_Exercise:_ Where in the records does the word "agent" occur? Copy each line in which it does.

_Data supplied:_
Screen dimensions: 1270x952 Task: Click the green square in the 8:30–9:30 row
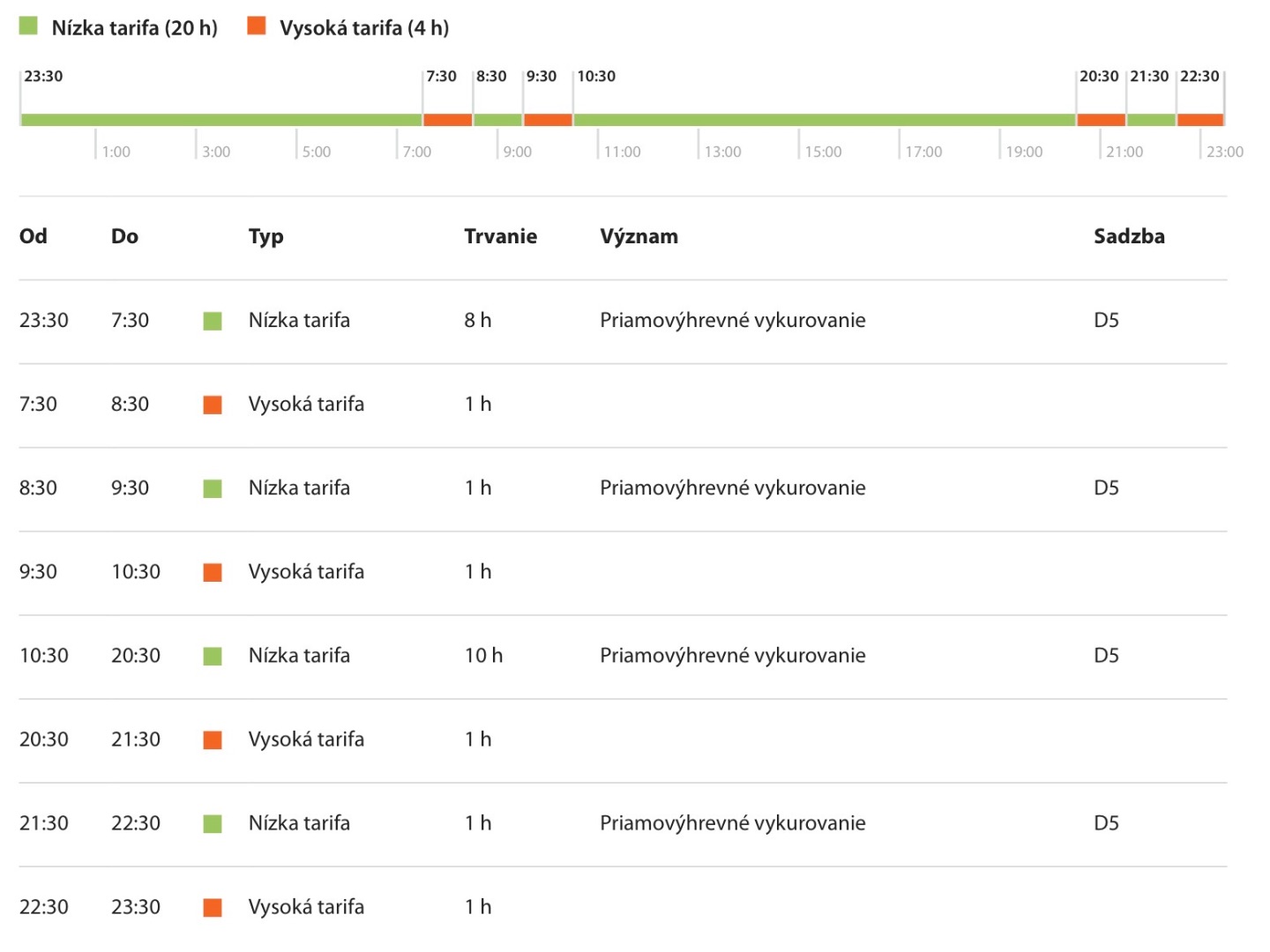pyautogui.click(x=213, y=488)
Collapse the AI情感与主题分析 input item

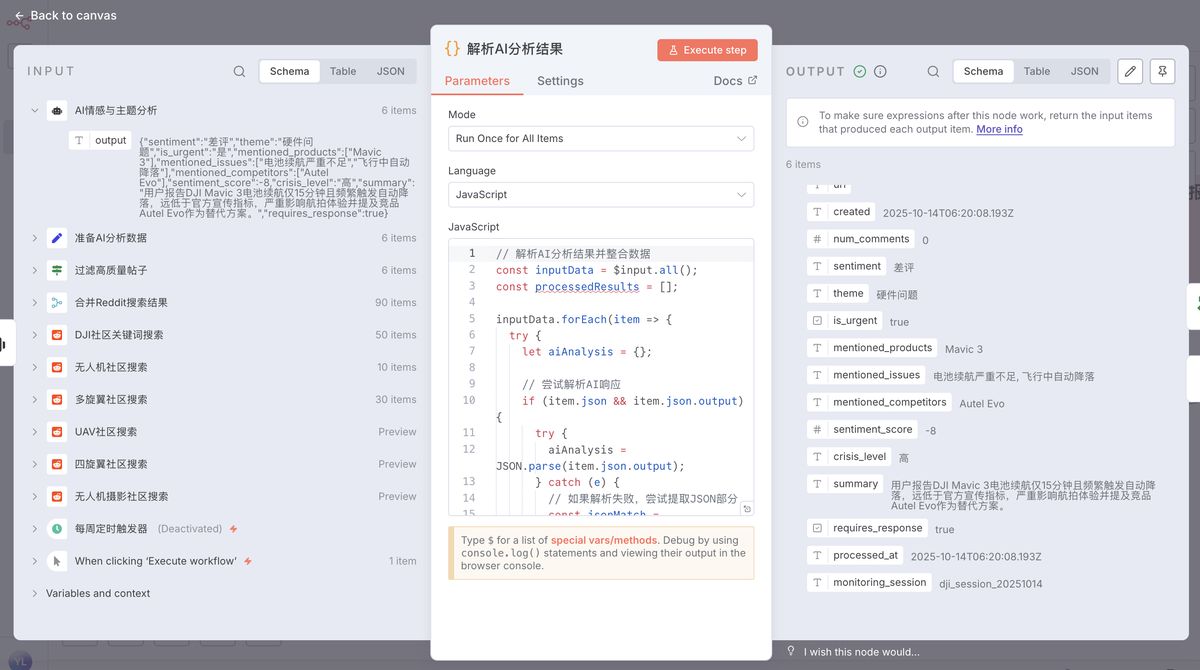[x=34, y=110]
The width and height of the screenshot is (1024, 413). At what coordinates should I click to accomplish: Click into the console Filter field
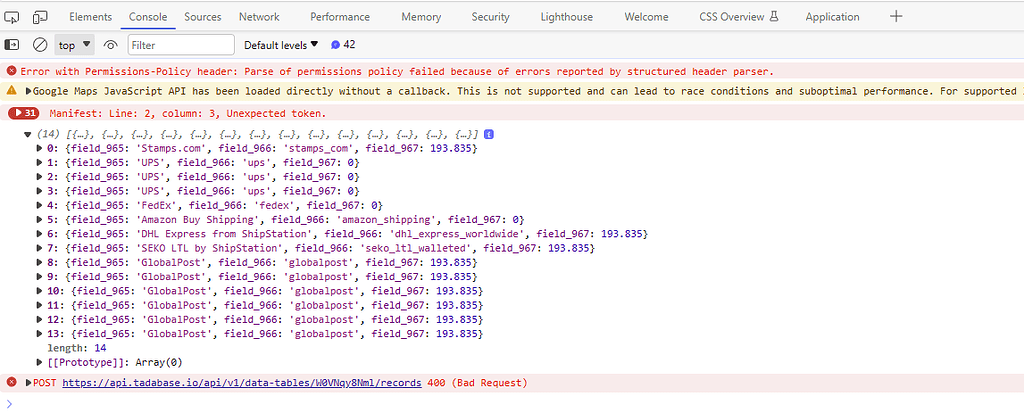click(x=180, y=45)
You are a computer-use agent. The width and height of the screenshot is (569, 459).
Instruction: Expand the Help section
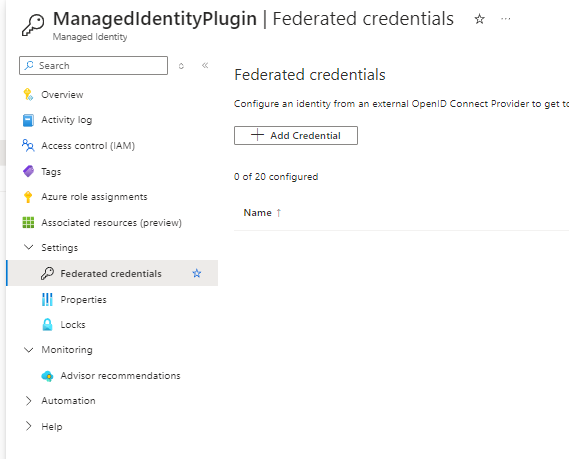28,426
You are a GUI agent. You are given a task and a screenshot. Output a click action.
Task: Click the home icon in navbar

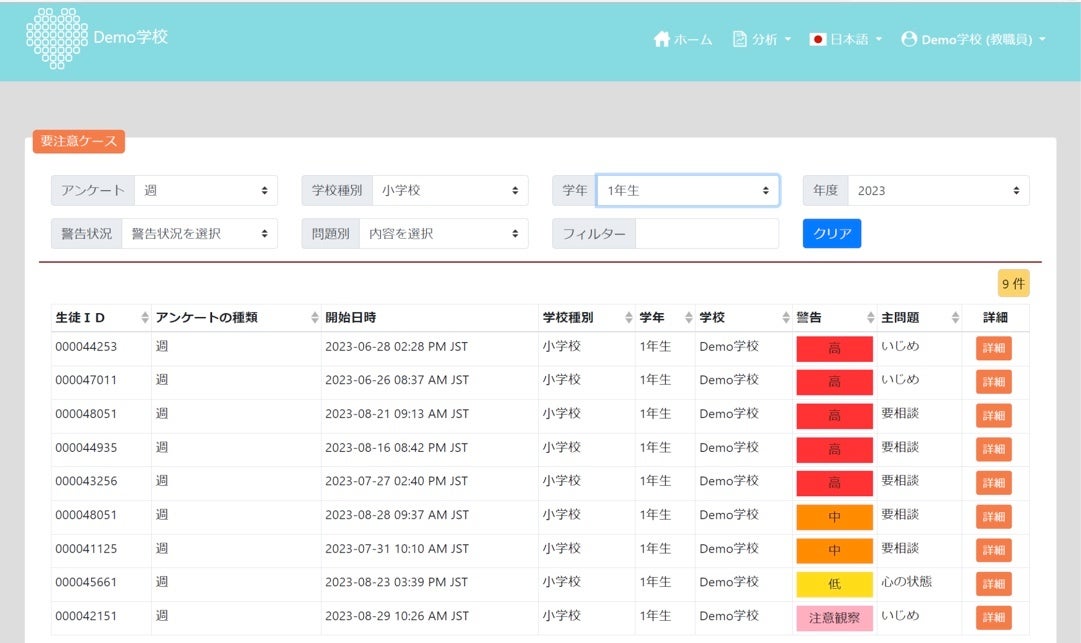(661, 40)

_Task answer:_
You are a computer-use agent. The width and height of the screenshot is (569, 459).
You are a GUI agent. You are given a task and a screenshot. Output a click action.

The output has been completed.